L'amour-propre froissé, le dépit agirent si fortement sur Mme de Graffigny qu'elle tomba malade; ses maux de nerfs, ses vapeurs, toutes les misères auxquelles elle était sujette augmentèrent sensiblement; les efforts qu'elle fit pour dissimuler son état ne firent que le rendre plus précaire. Sa maladie était étrange. De temps en temps, pendant la conversation, elle s'arrêtait net au milieu d'une phrase et elle avait un évanouissement de quatre à cinq minutes, puis elle revenait à elle et reprenait sa phrase au point où elle l'avait laissée, sans s'être aperçue qu'elle avait perdu connaissance.

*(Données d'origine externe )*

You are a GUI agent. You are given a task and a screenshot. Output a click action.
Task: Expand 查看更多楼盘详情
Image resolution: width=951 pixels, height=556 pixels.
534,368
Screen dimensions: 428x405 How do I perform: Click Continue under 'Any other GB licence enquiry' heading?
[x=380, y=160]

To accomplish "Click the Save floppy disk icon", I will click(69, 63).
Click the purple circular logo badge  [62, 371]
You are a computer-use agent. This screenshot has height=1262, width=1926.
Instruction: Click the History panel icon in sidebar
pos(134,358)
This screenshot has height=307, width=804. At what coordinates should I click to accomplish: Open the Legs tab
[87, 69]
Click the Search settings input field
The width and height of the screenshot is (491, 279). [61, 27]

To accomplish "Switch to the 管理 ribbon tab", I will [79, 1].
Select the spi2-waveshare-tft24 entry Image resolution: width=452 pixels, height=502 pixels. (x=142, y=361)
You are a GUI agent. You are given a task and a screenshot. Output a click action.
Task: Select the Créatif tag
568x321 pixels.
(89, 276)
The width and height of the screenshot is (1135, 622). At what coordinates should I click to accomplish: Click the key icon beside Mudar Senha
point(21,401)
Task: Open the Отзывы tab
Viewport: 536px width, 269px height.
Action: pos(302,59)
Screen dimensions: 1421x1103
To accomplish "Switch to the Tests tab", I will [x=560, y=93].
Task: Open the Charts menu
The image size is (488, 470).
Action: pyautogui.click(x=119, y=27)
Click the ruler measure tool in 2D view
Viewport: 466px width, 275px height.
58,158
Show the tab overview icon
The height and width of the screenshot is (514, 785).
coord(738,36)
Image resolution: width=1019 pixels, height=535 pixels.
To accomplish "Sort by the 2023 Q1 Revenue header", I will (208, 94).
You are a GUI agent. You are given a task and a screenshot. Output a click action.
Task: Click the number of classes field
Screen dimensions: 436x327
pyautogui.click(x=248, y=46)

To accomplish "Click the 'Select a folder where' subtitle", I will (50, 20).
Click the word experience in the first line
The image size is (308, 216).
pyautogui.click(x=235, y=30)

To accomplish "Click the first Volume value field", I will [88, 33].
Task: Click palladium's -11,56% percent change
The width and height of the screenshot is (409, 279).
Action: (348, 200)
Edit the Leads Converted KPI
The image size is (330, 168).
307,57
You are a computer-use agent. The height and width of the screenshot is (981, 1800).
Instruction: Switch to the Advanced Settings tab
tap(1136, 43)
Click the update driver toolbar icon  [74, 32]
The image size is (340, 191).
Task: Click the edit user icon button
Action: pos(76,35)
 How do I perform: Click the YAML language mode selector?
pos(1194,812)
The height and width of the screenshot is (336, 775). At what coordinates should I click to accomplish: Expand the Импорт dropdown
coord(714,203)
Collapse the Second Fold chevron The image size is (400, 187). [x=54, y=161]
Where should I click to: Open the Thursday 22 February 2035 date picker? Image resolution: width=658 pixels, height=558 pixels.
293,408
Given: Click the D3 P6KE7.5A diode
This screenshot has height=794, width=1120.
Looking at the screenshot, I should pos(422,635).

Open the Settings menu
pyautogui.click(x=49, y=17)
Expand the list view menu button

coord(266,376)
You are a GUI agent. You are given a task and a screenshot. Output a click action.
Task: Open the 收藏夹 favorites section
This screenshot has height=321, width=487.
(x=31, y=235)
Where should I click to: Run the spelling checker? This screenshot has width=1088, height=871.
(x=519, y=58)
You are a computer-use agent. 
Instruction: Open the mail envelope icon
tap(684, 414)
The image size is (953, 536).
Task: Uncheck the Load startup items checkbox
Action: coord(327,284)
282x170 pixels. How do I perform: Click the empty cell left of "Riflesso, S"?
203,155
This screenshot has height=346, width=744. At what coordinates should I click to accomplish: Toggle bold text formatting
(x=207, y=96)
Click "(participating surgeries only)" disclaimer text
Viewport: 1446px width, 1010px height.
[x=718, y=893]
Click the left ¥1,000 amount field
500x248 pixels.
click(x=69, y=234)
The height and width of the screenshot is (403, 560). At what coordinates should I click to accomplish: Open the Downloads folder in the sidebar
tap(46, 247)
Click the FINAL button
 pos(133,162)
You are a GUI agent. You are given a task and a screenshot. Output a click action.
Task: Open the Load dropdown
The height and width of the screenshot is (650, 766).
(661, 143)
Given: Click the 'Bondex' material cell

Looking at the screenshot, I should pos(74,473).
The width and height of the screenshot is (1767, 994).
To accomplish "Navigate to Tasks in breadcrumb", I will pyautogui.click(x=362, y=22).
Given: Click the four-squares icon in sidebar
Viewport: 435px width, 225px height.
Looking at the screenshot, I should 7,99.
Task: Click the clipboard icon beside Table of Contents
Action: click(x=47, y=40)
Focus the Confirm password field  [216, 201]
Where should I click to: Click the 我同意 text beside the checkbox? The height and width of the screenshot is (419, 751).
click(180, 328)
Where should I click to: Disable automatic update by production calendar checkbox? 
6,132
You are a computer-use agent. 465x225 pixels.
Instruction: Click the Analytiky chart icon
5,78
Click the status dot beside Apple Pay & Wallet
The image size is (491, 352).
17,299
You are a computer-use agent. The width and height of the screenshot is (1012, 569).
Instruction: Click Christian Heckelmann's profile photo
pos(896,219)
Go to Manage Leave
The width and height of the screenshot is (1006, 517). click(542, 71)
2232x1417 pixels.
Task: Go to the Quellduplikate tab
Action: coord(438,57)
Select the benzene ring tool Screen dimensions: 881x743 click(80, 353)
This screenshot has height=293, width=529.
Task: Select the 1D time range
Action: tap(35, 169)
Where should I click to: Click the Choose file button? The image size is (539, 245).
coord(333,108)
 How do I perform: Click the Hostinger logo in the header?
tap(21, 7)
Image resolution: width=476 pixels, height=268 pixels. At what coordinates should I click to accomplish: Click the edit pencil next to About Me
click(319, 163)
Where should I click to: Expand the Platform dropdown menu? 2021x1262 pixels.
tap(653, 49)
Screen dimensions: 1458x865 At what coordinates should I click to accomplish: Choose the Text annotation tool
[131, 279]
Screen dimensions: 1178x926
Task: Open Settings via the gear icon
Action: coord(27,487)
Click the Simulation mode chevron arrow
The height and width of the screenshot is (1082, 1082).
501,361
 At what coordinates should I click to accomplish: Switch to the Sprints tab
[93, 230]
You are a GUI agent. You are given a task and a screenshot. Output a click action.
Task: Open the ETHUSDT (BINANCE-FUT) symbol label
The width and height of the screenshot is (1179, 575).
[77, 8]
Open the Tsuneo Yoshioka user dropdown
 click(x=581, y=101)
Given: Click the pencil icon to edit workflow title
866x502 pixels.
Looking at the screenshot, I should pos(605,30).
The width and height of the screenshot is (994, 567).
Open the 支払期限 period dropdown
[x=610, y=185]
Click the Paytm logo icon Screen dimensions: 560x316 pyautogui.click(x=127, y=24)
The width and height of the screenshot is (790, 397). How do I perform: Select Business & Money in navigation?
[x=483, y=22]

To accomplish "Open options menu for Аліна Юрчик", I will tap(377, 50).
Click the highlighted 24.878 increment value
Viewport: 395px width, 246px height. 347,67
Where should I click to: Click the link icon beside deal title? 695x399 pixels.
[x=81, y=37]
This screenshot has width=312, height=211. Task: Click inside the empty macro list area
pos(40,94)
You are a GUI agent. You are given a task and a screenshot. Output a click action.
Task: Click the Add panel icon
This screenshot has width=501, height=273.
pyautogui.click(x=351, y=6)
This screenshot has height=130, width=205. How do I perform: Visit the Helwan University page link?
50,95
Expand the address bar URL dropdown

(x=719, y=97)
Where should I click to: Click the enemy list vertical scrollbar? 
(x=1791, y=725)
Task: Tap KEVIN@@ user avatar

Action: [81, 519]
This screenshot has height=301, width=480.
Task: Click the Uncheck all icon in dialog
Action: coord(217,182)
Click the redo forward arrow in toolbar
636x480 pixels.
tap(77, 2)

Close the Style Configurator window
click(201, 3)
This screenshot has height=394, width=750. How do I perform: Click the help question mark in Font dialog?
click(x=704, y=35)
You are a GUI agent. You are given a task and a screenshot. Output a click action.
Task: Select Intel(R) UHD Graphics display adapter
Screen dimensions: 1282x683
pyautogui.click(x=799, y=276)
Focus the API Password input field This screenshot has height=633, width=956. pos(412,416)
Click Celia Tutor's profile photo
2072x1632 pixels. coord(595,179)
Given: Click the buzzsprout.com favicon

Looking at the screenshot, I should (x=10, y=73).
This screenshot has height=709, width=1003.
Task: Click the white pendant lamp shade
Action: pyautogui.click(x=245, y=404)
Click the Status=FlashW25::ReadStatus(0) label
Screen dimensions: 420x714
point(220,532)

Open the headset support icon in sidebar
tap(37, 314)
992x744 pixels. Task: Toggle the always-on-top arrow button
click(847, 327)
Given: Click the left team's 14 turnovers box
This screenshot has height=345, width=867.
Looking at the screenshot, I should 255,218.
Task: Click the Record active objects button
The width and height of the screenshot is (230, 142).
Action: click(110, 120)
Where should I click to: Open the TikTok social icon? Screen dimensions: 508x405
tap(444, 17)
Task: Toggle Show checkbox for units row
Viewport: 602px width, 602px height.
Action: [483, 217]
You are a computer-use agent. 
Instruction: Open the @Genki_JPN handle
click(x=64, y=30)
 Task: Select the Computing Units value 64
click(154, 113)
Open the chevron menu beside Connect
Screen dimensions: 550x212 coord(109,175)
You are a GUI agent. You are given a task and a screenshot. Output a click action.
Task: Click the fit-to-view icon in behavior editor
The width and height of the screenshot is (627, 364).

Son état s'aggrava assez rapidement et elle succomba, le 12 décembre 1758, âgée de soixante-quatre ans.
Sa dernière pensée fut pour son vieil ami Panpan; elle lui légua tous ses papiers et, en outre, un coffret auquel était attaché ce billet:
«Cette cassette ne contient que des lettres appartenantes à M. de Vaux le fils, receveur des finances de Lorraine. Je veux et je prie mon exécuteur testamentaire de les faire remettre audit M. de Vaux sans avoir été lues par personne. J'en charge sa probité, sa conscience et celle de mes héritiers. Telle est ma volonté expresse.
«A Paris, le 27 mai 1745.
«D'Happoncourt de Graffigny[ [58].»
Il ne nous semble pas qu'après la lecture de cette note, il puisse rester le moindre doute sur la nature des relations qui avaient existé autrefois entre Mme de Graffigny et Panpan.